The WE 177 bombs have all been completely decommissioned. The only nuclear weapons in British hands are the Trident warheads.
The French have both nuclear warheads on their SLBMs and 80 nuclear armed cruise missiles (60 air force, 20 navy). The latter are apparently going to be reduced but not completely decommissioned.
The French retain the ASMP cruise missile as a last resort warning shot capability. That is if you push them too far you get a single missile and then if you keep it up a full salvo of SLBMs. The British apparently have some Trident missiles with only a single warhead so can provide a similar one shot last resort warning capability with their submarines.
Thats a pretty interesting scenario. A single warhead ICBM and you can dial them down to 5kt?

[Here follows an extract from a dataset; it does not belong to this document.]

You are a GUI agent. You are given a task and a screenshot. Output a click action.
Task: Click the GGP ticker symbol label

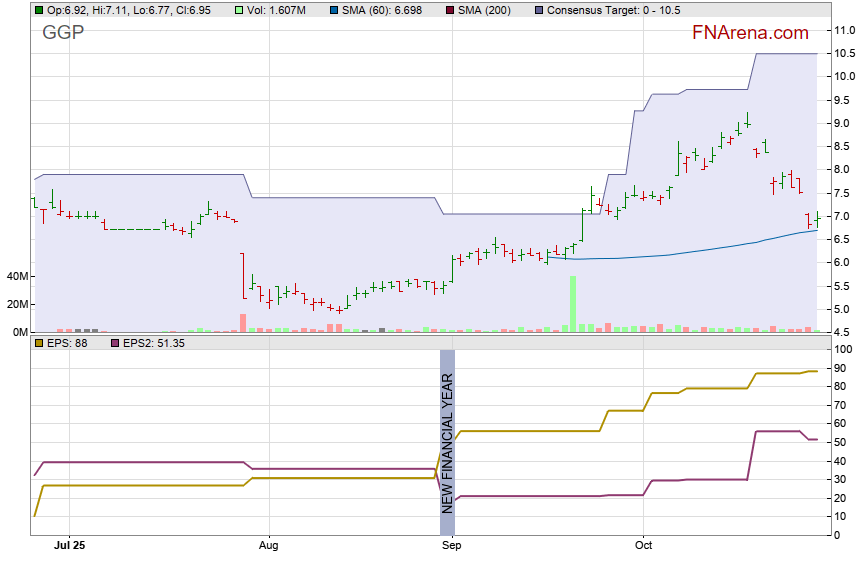coord(63,33)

Surely the russians can't have all of the 6,000 weapons ready to go. That would be costing a huge portion of their budget.
B2's were somewhat designed around tactical nuclear strike perhaps? I remember calculating off some figures that the US could do three passes with the B2's fully loaded with serviceable nuclear weapons before depleting a stockpile. Im not sure which bombs or which year I calculated this...
ICBM's are devastating, but are really tools for MAD. They aren't really great for delivering tactical devices, as anyone seeing an ICBM incomming is going to have to assume its the start of an all out attack. I suppose it could target a far away, isolated purely military target to make a statement. Or just target empty soil. An ICBM would make it very clear where its coming from.
F-35 with nuclear weapons would be a pretty scarey thought. A UAV is even worse. Could we see it become a popular class of weapons. Low speed, stealthy, low yield UAV deliverable. I could see these becoming popular in say the middle east/Asia on both sides if a nuclear arms race occurred, as they would be deployable, deniable etc.